AI as Argument and as Excuse
It’s worth separating two things that often get mixed up. On one hand, there are tasks genuinely being automated: first-level support, routine report generation, certain documentation flows, and repetitive code. On the other hand, there’s the use of AI as a reputational justification for cuts that actually stem from prior over-hiring, margin pressure, or investor expectations.
Saying “we’re cutting because AI makes us more efficient” sounds like a forward-looking strategy. Saying “we over-hired during the boom and now we’re correcting” sounds like a management mistake. The same layoff, two stories. And the market rewards the first.
What the Numbers Hide
The underlying problem is that the productivity promised by AI still isn’t clearly reflected in the books. Several companies have discovered that the cost of running these systems at scale is far higher than expected: inference budgets burned through in months, licenses cut mid-year, teams tracking token usage as if it were fuel.

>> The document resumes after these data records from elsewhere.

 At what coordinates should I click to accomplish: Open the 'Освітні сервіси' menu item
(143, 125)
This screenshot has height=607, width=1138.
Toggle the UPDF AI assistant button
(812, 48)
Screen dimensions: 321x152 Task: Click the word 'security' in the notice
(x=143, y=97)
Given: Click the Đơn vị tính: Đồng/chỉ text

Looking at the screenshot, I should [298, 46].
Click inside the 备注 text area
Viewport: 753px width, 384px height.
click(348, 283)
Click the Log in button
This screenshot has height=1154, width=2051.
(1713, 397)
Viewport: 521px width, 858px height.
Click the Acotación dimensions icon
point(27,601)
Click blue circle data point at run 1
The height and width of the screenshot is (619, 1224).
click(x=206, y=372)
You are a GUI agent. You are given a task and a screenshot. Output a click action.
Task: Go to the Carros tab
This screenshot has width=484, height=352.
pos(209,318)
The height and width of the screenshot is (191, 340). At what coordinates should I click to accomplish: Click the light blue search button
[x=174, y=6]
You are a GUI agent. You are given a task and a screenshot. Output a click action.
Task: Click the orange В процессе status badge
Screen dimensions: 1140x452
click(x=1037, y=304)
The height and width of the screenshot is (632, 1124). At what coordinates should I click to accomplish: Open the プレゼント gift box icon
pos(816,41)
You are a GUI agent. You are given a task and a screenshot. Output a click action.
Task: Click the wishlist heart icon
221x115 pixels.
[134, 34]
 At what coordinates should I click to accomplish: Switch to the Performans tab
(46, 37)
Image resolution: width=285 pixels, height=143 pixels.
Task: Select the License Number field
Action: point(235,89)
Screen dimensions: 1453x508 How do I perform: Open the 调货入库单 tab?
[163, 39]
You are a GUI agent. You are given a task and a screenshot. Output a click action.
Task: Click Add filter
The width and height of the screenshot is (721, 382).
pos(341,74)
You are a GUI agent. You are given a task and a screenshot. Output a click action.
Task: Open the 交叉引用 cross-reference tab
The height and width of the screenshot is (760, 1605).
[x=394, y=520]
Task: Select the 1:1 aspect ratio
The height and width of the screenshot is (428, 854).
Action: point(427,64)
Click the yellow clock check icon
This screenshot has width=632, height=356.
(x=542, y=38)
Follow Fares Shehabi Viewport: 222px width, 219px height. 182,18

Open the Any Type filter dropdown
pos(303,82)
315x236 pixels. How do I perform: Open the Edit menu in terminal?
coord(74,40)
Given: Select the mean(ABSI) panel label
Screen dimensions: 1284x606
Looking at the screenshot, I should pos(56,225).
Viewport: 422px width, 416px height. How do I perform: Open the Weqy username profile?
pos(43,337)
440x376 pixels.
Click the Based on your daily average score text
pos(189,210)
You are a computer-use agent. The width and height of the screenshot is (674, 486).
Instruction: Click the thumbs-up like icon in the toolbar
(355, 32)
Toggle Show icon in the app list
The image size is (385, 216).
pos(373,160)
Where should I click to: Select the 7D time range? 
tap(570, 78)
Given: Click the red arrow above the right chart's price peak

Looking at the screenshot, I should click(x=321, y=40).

When a company lays off staff citing AI efficiency while simultaneously discovering that this AI costs a fortune in compute, the math stops being obvious. Savings on salaries can evaporate in GPU bills.
The Effect on Those Who Stay
There’s a less visible cost: that of the teams who survive the cuts. When a third of a workforce is eliminated under the promise that “AI will fill the gap,” the real burden falls on those who remain while the tools are still maturing. AI speeds up tasks, yes, but it rarely cleanly replaces an entire role. The result is usually more work per person, not less.
Why It’s a Powder Keg
The combination is explosive: layoffs justified with an argument the public perceives as inevitable, executives receiving bonuses while staff is cut, and a productivity promise that hasn’t yet materialized for most. Add to that the increasingly widespread feeling that anyone could be “automated” tomorrow.
That uncertainty erodes trust, complicates talent retention, and fuels a political debate about regulating automation that is only just beginning.
A More Sober Reading
AI will transform work, of that there is little doubt. But the real transformation will be more gradual and more nuanced than the “mass replacement” version dominating the headlines. The organizations that come out ahead won’t be the ones cutting fastest while invoking AI, but the ones that reorganize work so that people and systems complement each other.
In the meantime, it’s worth reading every “AI-driven” layoff announcement with a simple question: is this real automation, or a story that sounds better than the truth?